Debt can be a real drag. But it’s even worse when you’re not seeing any progress as you try to pay down your debt. These are four reasons why your debt isn’t decreasing despite your best efforts.
Your Interest Rates Are High
Interest rates are one of the most important factors to consider when evaluating your debt. When you owe money, higher interest rates mean you’re going to have to pay back more money that you didn’t actually borrow in the first place.
Certain kinds of debt are notorious for coming with higher levels of interest. Credit cards, for instance, are one of the most common forms of high-interest debt. It’s common for credit cards to come with an annual percentage rate (APR) in the mid to high teens.
People with poor credit will typically have to deal with higher interest rates. This is a way for lenders to hedge against the greater likelihood that someone with lower credit might not pay them back. Having an interest rate above 20 percent can make it really difficult to pay down that debt, especially if it’s relatively large.
You Have Too Much Debt
The amount you owe is another determining factor in how well you’re able to pay down your debt. More debt means more money you need to pay back. When you reach a certain point, nothing beyond getting more money will allow you to actually get your debt to start going down. It’s wise to look at debt repayment strategies if you have a large amount of debt over several accounts.
Although you wouldn’t expect it, studies have shown that paying off your smallest debts first, regardless of interest rate, is the most effective route for getting out of debt on your own. This is also known as the snowball method. The psychological benefit behind those early wins helps people go on to tackle their larger debts.
You Haven’t Tried Debt Relief
When the previous factors are making your debt unmanageable for you, it’s not going to help to continue flailing at it. This might just lead to you ending up with even more debt, and in an increasingly worse position.
When you’re not seeing your debt decrease despite your best efforts, it’s probably time to start thinking about your debt relief options. Here are four strategies to consider:
- Debt management: You make a single monthly payment to a credit counseling agency; they disperse your funds to creditors. In exchange you may get lower interest rates and a reduction in fees.
- Debt consolidation: You take out a loan to wipe out all your high-interest debts at once. Then you repay that loan at a lower interest rate over time.

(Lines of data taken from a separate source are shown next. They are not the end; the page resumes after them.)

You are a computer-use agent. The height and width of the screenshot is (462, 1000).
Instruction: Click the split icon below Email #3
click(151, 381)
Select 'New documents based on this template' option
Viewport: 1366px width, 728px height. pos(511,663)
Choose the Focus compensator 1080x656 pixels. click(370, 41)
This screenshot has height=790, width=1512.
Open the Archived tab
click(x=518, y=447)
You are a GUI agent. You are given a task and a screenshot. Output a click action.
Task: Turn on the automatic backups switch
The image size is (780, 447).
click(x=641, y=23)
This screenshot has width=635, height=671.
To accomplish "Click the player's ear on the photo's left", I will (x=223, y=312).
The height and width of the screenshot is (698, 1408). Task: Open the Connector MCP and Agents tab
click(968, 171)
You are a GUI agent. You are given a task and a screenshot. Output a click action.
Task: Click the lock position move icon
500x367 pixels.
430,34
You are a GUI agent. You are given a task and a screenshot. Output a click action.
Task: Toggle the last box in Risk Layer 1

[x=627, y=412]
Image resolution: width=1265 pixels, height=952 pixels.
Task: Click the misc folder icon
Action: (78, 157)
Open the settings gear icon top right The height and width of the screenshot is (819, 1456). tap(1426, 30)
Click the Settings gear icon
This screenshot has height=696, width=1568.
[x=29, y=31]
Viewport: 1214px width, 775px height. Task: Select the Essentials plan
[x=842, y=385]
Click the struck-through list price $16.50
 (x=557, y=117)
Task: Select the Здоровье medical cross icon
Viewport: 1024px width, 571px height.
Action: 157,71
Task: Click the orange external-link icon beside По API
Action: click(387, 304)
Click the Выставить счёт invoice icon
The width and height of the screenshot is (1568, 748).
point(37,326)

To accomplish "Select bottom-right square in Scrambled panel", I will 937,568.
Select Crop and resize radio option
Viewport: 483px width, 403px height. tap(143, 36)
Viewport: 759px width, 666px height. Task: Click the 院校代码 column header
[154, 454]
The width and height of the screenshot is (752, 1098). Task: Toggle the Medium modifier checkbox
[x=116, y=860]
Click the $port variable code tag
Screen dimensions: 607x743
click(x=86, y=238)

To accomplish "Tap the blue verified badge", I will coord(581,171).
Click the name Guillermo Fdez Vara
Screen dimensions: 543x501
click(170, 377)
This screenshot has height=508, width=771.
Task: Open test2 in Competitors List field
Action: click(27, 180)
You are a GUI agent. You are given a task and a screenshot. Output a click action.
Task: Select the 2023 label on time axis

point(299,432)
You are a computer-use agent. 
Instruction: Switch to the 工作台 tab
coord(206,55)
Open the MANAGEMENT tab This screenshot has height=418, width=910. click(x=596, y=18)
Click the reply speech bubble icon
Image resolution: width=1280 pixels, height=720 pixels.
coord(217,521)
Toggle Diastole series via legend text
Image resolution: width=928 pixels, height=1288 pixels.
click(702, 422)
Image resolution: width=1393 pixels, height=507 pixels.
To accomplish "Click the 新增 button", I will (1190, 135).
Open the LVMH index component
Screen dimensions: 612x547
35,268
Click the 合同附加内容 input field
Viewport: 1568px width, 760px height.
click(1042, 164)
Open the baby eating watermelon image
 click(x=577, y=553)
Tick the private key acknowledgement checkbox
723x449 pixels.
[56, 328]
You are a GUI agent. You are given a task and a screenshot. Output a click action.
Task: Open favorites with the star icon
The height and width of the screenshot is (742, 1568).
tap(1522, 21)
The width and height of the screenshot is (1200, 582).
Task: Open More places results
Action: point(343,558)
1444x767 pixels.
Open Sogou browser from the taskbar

- Refinancing: With this you can take out a new loan to pay and replace your existing one with more favorable terms. When refinancing your home, a 30-year fixed refinance rate, for example, has lower interest rate, smaller monthly payment, and rate stability as compared to adjustable-rate mortgages.
- Debt settlement: You enroll in a program like Freedom Debt Relief and make monthly payments into a special account. When you’ve saved enough, negotiators contact your creditors and try to reach a lower settlement. This can benefit both sides, as lenders want to get repaid at least partially for the money owed to them.
Which strategy you choose hinges on how much debt you have, your credit score and other factors.
Your Income Is Too Low or Expenses Are Too High
Sometimes debt is just too great a burden for your current income level. There are certain things—like food, shelter, utilities, and insurance—that you need to have. If you’re finding yourself with little or no money after paying for these things, you’re going to have a hard time paying down debt.
Boosting your income or lowering your expenses might be necessary to reduce your debt. These things are of course easier said than done. However, there are a few things you can consider when trying to do both things.
It’s always wise to talk to a credit counselor when you’re dealing with debt. They can give you some really helpful advice for how to best approach your loans. Credit counselors also provide budgeting advice, which can be crucial information for people spending too much.
If you need to raise your income, one of these options might work for you:
- Ask for a raise or promotion at work
- Consider getting a job that pays more
- Take on a side job
- Sell unused items to generate instant cash flow
While people with significant debt might need to use more than one of these strategies, it’s worth it to start reducing your debt.
It’s challenging to pay money towards your debts each month only to see the balance stay the same, or even increase. If you’re in this boat, it’s time to regain control of your finances.